The actuating section of the clamping spring can also be designed as a frame element. The frame element can be formed from a side web and a cross web protruding from the side web. The frame element can also have two side webs connected to the clamping leg and spaced from one another and a cross web connecting the side webs. A clamping tongue provided with the clamping edge protrudes from the clamping leg between the side webs. The cross web is then positioned upstream and/or downstream of the clamping edge in the insertion direction. The frame element is thus formed from the clamping leg. The clamping tongue, which carries the clamping edge, is then aligned relative to the frame element in such a way that the clamping edge of the clamping tongue is not covered by the cross web, at least when a conductor is inserted and clamped, and can clamp the electrical conductor.

The crossbar can have a further clamping edge for clamping an electrical conductor or can form such a clamping edge. The crossbar and the clamping tongue are then aligned in relation to the plane of the busbar and an electrical conductor lying against it in such a way that the clamping edge of the clamping tongue and the clamping edge of the crossbar are arranged one behind the other in the conductor insertion direction. The crossbar can be positioned upstream or downstream of the clamping edge of the clamping tongue in the conductor insertion direction.

The design of a clamping spring with such a frame element on the clamping leg also has advantages regardless of the existence or embodiment as an actuating element. In this respect, a spring-loaded clamping connection for clamping an electrical conductor with an insulating housing, a busbar and a clamping spring, which has a contact leg, a spring arch, a clamping leg and an actuating section, offers further advantages. The clamping leg has a clamping edge which, with the busbar, forms a clamping point for clamping the electrical conductor between the clamping edge and the busbar. The actuating section of the clamping spring is then designed as a frame element which, for example, has two side webs connected to the clamping leg and spaced apart from one another and optionally a cross web connecting the side webs, wherein a clamping tongue provided with the clamping edge protrudes from the clamping leg between the at least one side web or at a distance therefrom and the cross web is positioned upstream or downstream of the clamping edge in the insertion direction.

In a further advantageous embodiment of such a spring-loaded terminal connection, the crossbar has a further clamping edge for clamping an electrical conductor.

The crossbar is optional for this actuating section of the clamping spring, which is designed as a frame element. The frame element can also be formed by just two side bars connected to the clamping leg and spaced apart from each other. This eliminates the need for another clamping edge. However, the advantage remains that the actuating section can be stabilized with the help of the side bars, particularly when the actuating element is acting on one side.
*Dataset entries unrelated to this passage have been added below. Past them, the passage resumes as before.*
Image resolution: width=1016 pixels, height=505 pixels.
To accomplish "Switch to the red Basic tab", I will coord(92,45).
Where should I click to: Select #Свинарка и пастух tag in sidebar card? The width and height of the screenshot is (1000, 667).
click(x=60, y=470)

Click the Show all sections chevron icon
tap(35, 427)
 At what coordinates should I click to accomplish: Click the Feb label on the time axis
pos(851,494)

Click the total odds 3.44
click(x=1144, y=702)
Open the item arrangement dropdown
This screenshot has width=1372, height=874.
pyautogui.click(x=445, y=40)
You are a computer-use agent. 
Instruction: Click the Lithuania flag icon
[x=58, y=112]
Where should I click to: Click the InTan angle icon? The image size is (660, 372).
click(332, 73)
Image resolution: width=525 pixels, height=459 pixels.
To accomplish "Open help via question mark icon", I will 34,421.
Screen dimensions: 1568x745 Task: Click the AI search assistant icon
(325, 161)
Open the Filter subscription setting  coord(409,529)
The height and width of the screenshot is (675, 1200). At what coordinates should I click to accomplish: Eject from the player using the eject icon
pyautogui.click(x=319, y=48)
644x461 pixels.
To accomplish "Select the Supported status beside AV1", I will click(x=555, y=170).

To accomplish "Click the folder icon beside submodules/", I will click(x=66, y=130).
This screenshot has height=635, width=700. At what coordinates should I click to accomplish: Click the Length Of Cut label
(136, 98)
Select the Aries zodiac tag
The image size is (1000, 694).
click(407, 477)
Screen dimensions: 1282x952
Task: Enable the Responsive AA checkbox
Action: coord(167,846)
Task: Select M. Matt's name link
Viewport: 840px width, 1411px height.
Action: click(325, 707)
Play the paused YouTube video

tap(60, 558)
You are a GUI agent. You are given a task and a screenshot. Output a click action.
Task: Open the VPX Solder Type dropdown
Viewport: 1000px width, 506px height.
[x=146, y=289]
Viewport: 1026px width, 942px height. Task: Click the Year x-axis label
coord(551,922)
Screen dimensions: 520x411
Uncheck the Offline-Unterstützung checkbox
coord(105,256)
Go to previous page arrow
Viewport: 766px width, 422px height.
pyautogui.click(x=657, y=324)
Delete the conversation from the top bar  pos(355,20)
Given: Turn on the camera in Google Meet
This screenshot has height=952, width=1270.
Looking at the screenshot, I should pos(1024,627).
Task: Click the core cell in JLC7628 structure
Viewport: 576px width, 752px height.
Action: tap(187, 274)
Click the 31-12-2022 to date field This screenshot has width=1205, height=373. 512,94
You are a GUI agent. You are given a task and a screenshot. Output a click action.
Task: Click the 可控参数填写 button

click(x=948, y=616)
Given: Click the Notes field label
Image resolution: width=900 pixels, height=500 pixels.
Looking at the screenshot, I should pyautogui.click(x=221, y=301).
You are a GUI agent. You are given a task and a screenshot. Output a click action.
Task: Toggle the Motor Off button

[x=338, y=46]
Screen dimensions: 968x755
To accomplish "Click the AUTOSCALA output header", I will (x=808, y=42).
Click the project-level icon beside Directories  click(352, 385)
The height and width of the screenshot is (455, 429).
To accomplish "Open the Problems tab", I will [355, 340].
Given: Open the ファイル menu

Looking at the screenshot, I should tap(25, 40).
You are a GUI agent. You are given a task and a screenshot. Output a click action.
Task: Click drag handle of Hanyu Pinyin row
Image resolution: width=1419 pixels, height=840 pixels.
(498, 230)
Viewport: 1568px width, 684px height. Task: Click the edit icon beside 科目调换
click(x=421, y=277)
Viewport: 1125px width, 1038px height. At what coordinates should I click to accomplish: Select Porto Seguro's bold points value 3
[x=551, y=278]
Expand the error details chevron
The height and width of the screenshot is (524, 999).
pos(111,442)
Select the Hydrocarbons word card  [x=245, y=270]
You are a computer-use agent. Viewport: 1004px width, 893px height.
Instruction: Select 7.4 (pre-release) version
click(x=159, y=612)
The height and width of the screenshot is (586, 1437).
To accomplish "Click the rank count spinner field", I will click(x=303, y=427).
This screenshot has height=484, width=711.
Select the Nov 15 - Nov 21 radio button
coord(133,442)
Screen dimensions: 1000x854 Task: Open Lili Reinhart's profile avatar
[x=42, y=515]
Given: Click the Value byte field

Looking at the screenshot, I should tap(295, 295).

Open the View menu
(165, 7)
The clamping point can be opened by applying force to the actuating section in a structurally suitable manner. The actuating lever can be aligned in the direction of the electrical conductor to be clamped, for example.
This makes handling both the electrical conductor and the operating lever easier. However, an embodiment is also conceivable in which the operating arm of the operating lever is aligned away from the electrical conductor to be connected.

The insulating housing of the spring-loaded clamp connection in the previously described embodiments can have a recess, with the support surface for the actuating lever being arranged in the recess. The counter bearing for the actuating lever provided by the support surface is thus arranged at a smaller distance from the actuating section of the clamping spring than the bearing section of the actuating element. This enables an even more compact design of the spring-loaded clamp connection with good kinematics.

In order to hold the clamping spring in the open position in which the clamping point is open, the insulating housing can have a surface section which is aligned to hold the operating lever in an over-center position or rest position.

This surface section can, for example, be a stop surface adjacent to the support surface of the insulating housing for the pressure arm section of the actuating lever. This is arranged in the pivoting direction of the actuating lever towards the open position in such a way that the pressure arm section can be guided past the connecting line between the pivot bearing and the contact of the actuating element on the actuating section of the clamping spring and only hits the stop surface behind this connecting line in the pivoting direction in order to prevent further pivoting and to hold the actuating lever in this over-center position.

This surface section can also be a step that is opposite a bearing surface on the actuating element for guiding a separate actuating tool or a rest surface that adjoins the bearing surface. In the open position, the end of the actuating tool then rests on the step and is held on the step with a force that is transmitted to the actuating tool via the actuating element. in the direction of the step.

As mentioned, the object mentioned at the beginning is achieved by a spring-loaded clamp connection according to claim 1. This enables the previously explained advantages to be realized. In contrast to the prior art, the clamping leg of the clamping spring is opened by a tensile force exerted by the tension element, which enables a mechanically favorable force transmission with a compact design of the spring-loaded clamp connection. In addition, the operating lever can be designed to be particularly ergonomic.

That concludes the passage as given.